++++ Material for this task ++++

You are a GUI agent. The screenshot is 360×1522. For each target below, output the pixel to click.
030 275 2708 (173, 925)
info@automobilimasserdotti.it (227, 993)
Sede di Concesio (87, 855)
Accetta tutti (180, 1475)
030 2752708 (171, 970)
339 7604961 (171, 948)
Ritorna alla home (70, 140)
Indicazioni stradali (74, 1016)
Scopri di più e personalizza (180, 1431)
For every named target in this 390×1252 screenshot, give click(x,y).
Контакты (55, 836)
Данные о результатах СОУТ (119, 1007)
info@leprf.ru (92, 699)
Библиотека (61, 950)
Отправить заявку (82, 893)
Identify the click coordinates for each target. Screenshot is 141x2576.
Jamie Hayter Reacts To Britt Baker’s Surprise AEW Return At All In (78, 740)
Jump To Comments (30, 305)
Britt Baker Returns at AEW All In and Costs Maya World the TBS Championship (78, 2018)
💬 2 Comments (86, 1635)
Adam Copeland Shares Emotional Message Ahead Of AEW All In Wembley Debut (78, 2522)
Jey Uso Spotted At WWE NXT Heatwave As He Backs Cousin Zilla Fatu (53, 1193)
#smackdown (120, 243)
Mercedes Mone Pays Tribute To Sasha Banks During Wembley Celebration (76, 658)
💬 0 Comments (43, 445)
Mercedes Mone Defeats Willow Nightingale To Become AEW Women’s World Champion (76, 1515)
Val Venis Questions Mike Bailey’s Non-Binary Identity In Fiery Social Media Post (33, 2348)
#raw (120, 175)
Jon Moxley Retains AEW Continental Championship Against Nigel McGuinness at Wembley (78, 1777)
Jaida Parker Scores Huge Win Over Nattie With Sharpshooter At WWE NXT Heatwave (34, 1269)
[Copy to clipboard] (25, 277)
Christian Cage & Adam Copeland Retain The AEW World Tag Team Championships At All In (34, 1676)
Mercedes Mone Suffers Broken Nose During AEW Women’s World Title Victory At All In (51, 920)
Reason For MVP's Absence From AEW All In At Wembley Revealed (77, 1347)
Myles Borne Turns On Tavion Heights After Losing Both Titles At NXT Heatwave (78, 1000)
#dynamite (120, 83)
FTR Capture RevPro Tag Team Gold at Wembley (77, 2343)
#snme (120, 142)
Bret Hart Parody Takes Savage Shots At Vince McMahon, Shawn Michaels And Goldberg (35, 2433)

++++

## Requirement:
The answer must be the line containing "Comments (43, 445)" and every line after it to the end of the data, each set down exactly.

## Finished task:
💬 0 Comments (43, 445)
Mercedes Mone Defeats Willow Nightingale To Become AEW Women’s World Champion (76, 1515)
Val Venis Questions Mike Bailey’s Non-Binary Identity In Fiery Social Media Post (33, 2348)
#raw (120, 175)
Jon Moxley Retains AEW Continental Championship Against Nigel McGuinness at Wembley (78, 1777)
Jaida Parker Scores Huge Win Over Nattie With Sharpshooter At WWE NXT Heatwave (34, 1269)
[Copy to clipboard] (25, 277)
Christian Cage & Adam Copeland Retain The AEW World Tag Team Championships At All In (34, 1676)
Mercedes Mone Suffers Broken Nose During AEW Women’s World Title Victory At All In (51, 920)
Reason For MVP's Absence From AEW All In At Wembley Revealed (77, 1347)
Myles Borne Turns On Tavion Heights After Losing Both Titles At NXT Heatwave (78, 1000)
#dynamite (120, 83)
FTR Capture RevPro Tag Team Gold at Wembley (77, 2343)
#snme (120, 142)
Bret Hart Parody Takes Savage Shots At Vince McMahon, Shawn Michaels And Goldberg (35, 2433)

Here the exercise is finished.